Leur guide leur apprit qu'on le nommait aussi « coco indécent ». À raison ; il ressemblait à s'y méprendre à des fesses quand il n'imitait pas un pubis féminin.
— Longtemps, on a cru ce palmier originaire des Maldives, mais il est bien de chez nous, révéla la guide, pas peu fière. Le cocofesse est la spécificité du parc. La rareté de cette espèce de palmier dans le monde justifie qu'une seule de ses graines vaut plus de cent-vingt-mille roupies seychelloises, soit la modique somme de neuf-mille euros.
— Sérieux ?! hoqueta Rey.
La femme se plaisait à les choquer. Elle ne tarissait pas en anecdotes.
— Ce sont les graines les plus grosses du monde végétal. Certaines peuvent atteindre jusqu'à vingt kilos.
Les garçons ne manquèrent pas de s'immortaliser avec cette singularité de la nature. La jungle préservée dépaysait avec violence et les catapultait à une époque presque préhistorique. La vingtaine d'hectares rendait impossible l'exploration du parc entier en une journée. Mais les deux couples emmagasinèrent le maximum de souvenirs.
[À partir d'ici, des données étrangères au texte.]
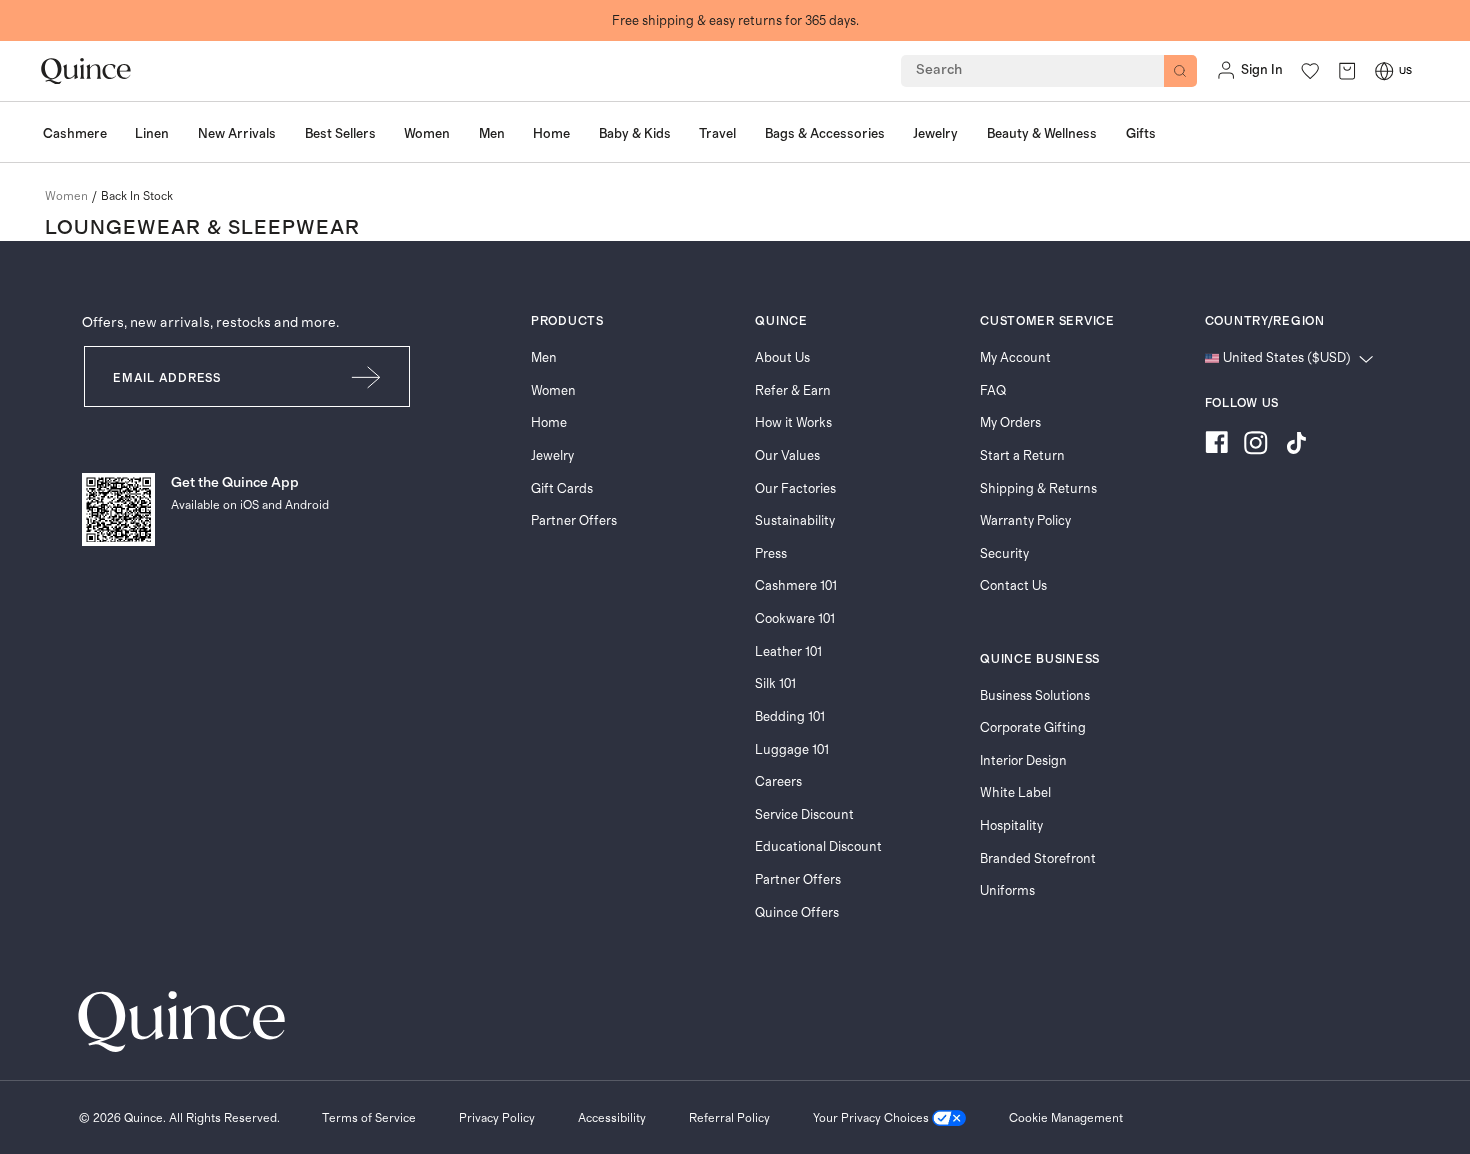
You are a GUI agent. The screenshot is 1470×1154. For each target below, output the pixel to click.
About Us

Samedi, Duncan joua au pilote de hors-bord et les emmena aux larges de récifs coralliens, au milieu de lagons idylliques, avant d'accoster sur une île sauvage inhabitée. L'endroit était le refuge de tortues géantes, qui vivaient d'ailleurs en toute liberté sur l'ensemble de l'archipel. Mikael avait l'œil pour repérer celles qui se dissimulaient dans le paysage durant leur randonnée.
Rudy s'écouterait, il manquerait volontiers son semestre, raterait ses études afin de prolonger le rêve. Quand il ne crapahutait pas dans la nature ou ne barbotait pas en eaux salines, il fainéantait sur un transat et admirait la course de jet-skis entre Rey, Mikael et Duncan. La nuit, il se régalait au banquet d'Éros. Paresse et luxure n'avaient plus rien de péchés capitaux. C'était la belle vie !
Soi-disant pour qu'il ne prenne pas « du gras », Mikael lui imposa de l'exercice le septième jour de leur séjour. Ils n'avaient pas arrêté de barouder à gauche et à droite ; de quel gras parlait Blacky ? Rudy n'accepta qu'à une condition.
— Seulement si c'est un cours d'art martial. Et comme j'ai la grâce d'avoir deux experts, je veux une démonstration !
Mikael grogna. Duncan fut partant. Il était toujours volontaire parce qu'il fixait les règles du jeu. Rudy commençait à le soupçonner d'être du genre à toujours tout contrôler, en plus d'être un farceur incurable.
— Le perdant aura un gage, déclara Duncan. Je décide de la discipline : pencak-silat.
Mikael se plaignit.
— Pourquoi pas krav-maga ? Dakota lui enseigne déjà le pencak-silat.
— Tu rêves si tu crois que je vais choisir la discipline dans laquelle tu excelles.
— Tu veux dire, dans laquelle je te bats à plate couture, railla Mikael.
— Seulement dans mes mauvais jours, mon mouton noir. Comme ça, Dakota est ta prof de silat, dit Duncan à Rudy.
— Elle refuse de m'enseigner le krav-maga.
— Je suppose qu'elle a ses raisons. Il y a une vingtaine d'années, la législation de notre pays interdisait son enseignement aux mineurs. Donc, que sais-tu du pencak-silat ?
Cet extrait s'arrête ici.